You're right, we, we've actually, we actually started this effort, and, we started the effort in Pennsylvania with support from Governor Shapiro. And you know we're talking with other states right now of taking the initiative that we brought forth in Pennsylvania into those states and you know we've always believed that, I mean this is really coming directly from the dashers themselves that they want the flexibility of the work that we provide, but they also want to have access to benefits which we believe in. And so that's really what you see with respect to, the portable benefits initiatives. We're excited that we have, leading states who are kind of the tip of the spear, if you will, really innovating in this area. We see momentum and excitement, now, possibly at the federal level and so these are all things I think moving in the right direction, and we.
Really hope that, and that we don't just innovate on, products and build more value for customers, but we also can, innovate, although it may take a little bit longer as we work collectively with all the stakeholders involved to make productive changes to the legal system too, such that we can set up a world where people can choose to work freely, anytime they want, anywhere they want, and also have access to benefits.
Operator
Jim Sanderson, Northcoast Research.
Jim Sanderson
Hey, thanks for the question. You mentioned earlier in the call that the first quarter for DoorDash is a very strong growth quarter. So I'm wondering in this context, are there any sectors, geographies, or demographic groups within the DoorDash US restaurant business that grew ahead of your expectations or lagged significantly below your expectations?
Ravi Inukonda
Sure, Jim, I'll take this one. I mean, look, the first quarter was a good quarter from an overall restaurant's growth perspective because I assume you're talking about only the restaurant's business, but even when I take a step back and look at the performance of the business, right, over the last, 5 or 6 quarters, I mean the growth has been pretty stable.
I think what you're seeing in the business is users continue to grow out of frequency continues to grow. The retention has been very stable when I look at the newer cohorts versus the existing older cohorts, all of the cohorts continue to perform, extremely well.

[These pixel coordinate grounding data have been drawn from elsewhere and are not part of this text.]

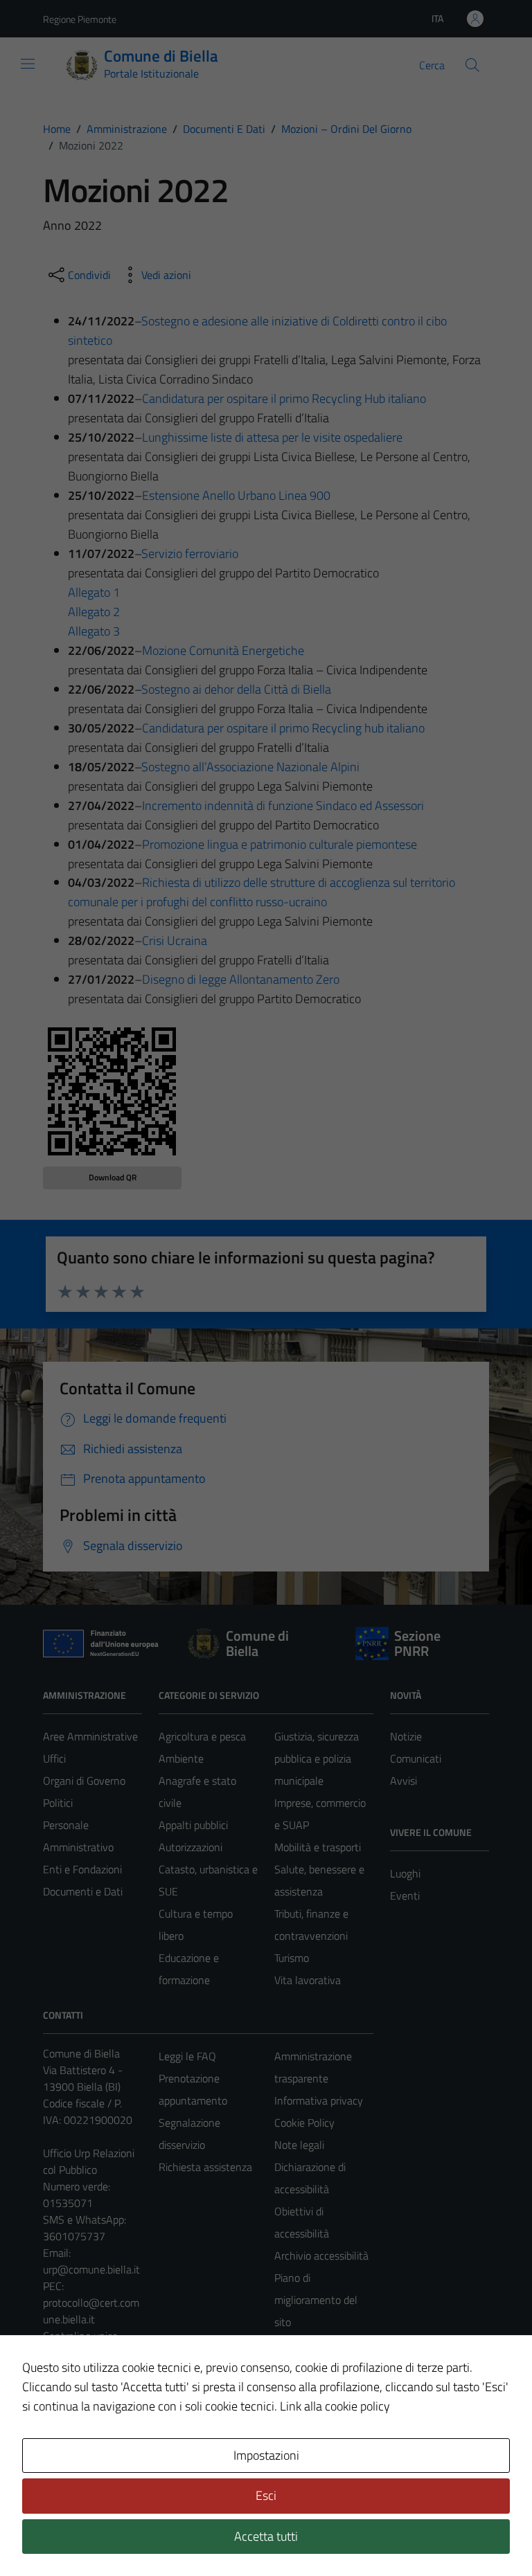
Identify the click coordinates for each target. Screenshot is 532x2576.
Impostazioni (266, 2455)
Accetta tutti (266, 2536)
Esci (266, 2495)
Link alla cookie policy (335, 2406)
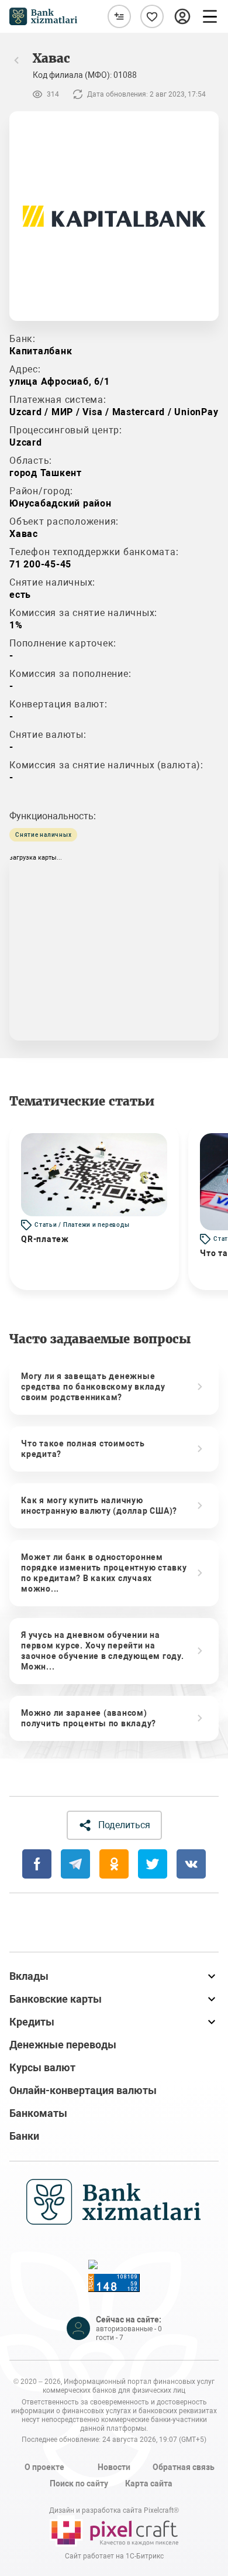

I mean, look, I mean, we get over 8 million signals, on a daily basis, and we have a team of, analysts that look at the underlying performance and when we look at the underlying cohort health, I mean it looks pretty healthy whether it's low income or high income or the universe is the existing cohorts. Again, a lot of that is being driven by the underlying improvements that we're making in the product. And if you think about it, even if you peel back and look at the performance of the business over the last, several years, I mean, the business has continued to be very resilient. We've operated the business in a variety of demand cycles, so we are pretty comfortable operating the business, the different kinds of environments and the overall restaurant business, both from a growth profitability continues to be very healthy and very strong.
Ronald Josey
If.
Operator
Thank you. That concludes our question and answer session.